Optional extras: pecorino, fake plants, flirting with a stranger through your window.
Your plans to get out - not just the house for al fresco boozy meals, but of the country - have been well and truly scuppered. Ours too. But, get a load of tapas in from José Pizarro, sticking Roy Ayers on the speakers, and putting a few pillows on your front step will be something like getting away. Especially once you’ve got 100% iberico pork loin and glass of rosé by your side.
Optional extras: A balcony (your window), a sun terrace (your front steps), a garden (the pavement).
The Bao aesthetic is all about clean lines, simple graphics, and crisp white walls. What we’re saying is, tidy up your shit. Yes, even that easel you bought on day two of lockdown and have not used since. Because transforming yourself into Bob Ross is hard, but ordering in from Bao is easy. Their delivery service - aptly called Rice Error - means you can eat their Taiwanese fried chicken and pork belly rice whilst creating that cool and casual feel with a stool and a calm indie soundtrack.
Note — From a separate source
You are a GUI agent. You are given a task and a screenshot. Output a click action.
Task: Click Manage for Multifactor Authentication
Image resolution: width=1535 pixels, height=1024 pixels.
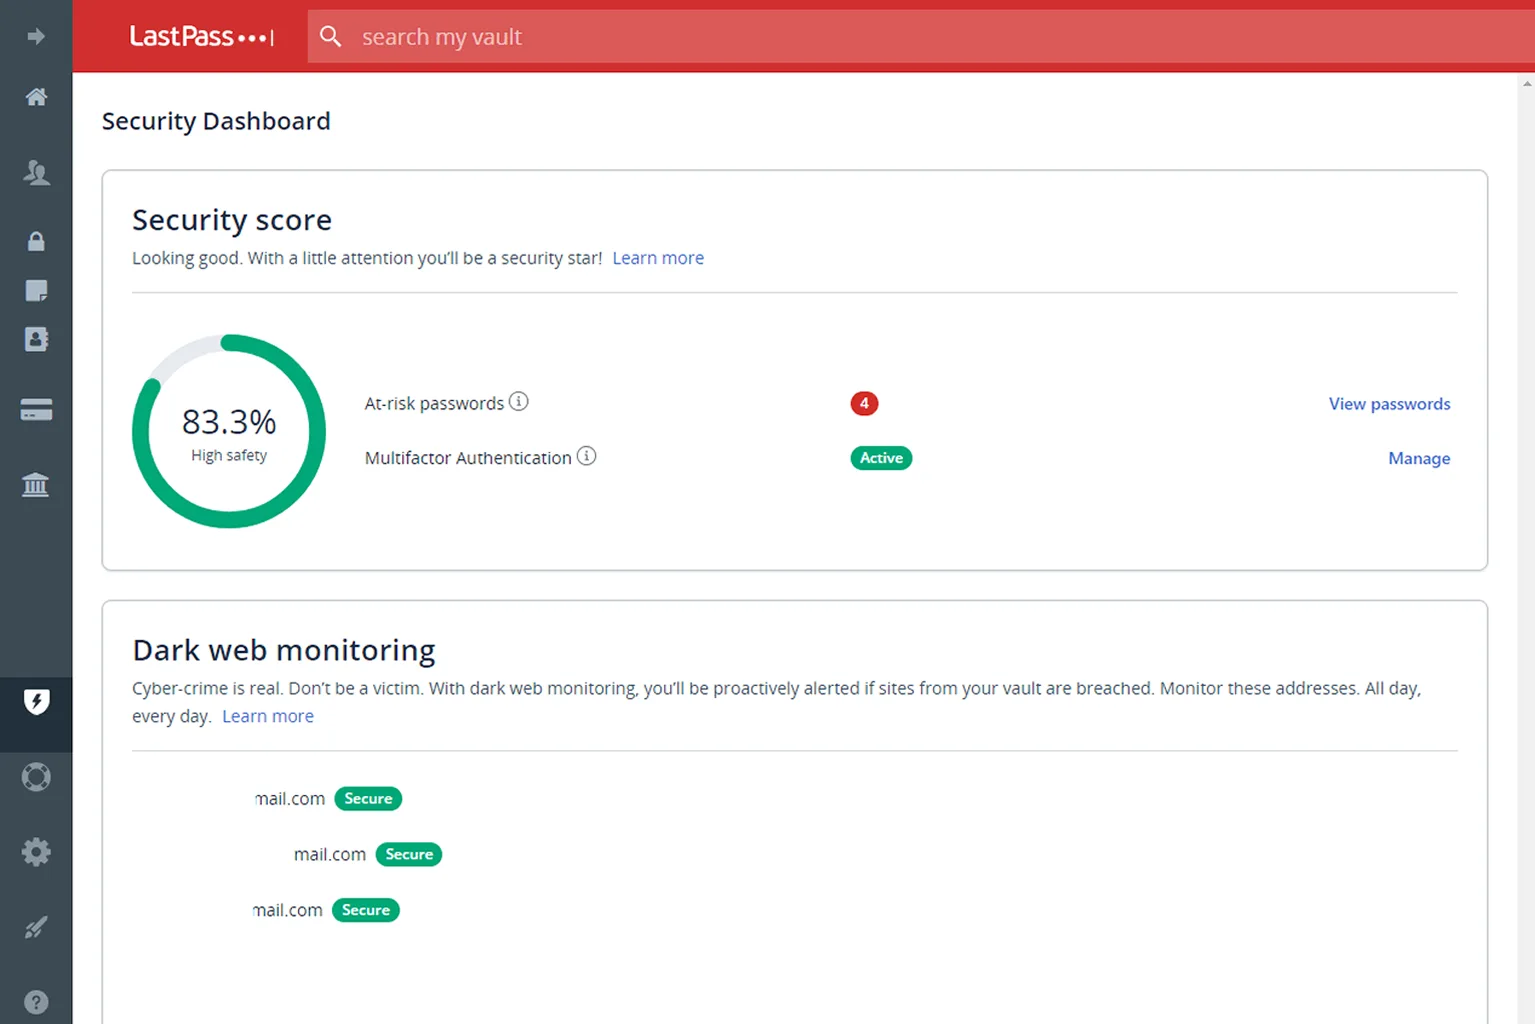(x=1419, y=458)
Bonus points for whipping out the karaoke machine over a couple of their Umeshu negronis in place of an after-dinner trip to Bao Borough’s karaoke room.
Optional extras: Neatly organised pencils and cutlery from their online shop.
Step one: Go online and purchase ten litres of mint pastel paint. Step two: Paint your entire home in said paint. Step three: Order in Lina Stores’ £32 fresh pasta meal kit and enjoy. Okay, maybe that’s a bit extreme. But this pastel palace of pasta - try saying that three times in a row - are delivering everything from antipasti to pizza meal kits. The aesthetic is Italian wet dream meets Baz-Luhrman-on-steroids, so exile all dark furniture and news-alert gloom into the hallway, crack out the campari, and fuck it, bask in the glory of not having to cook any mince to make your spag bol. Heads up, they’re delivering nationwide.
Optional extras: candy stripe napkins, limoncello, a serious order of cannoli.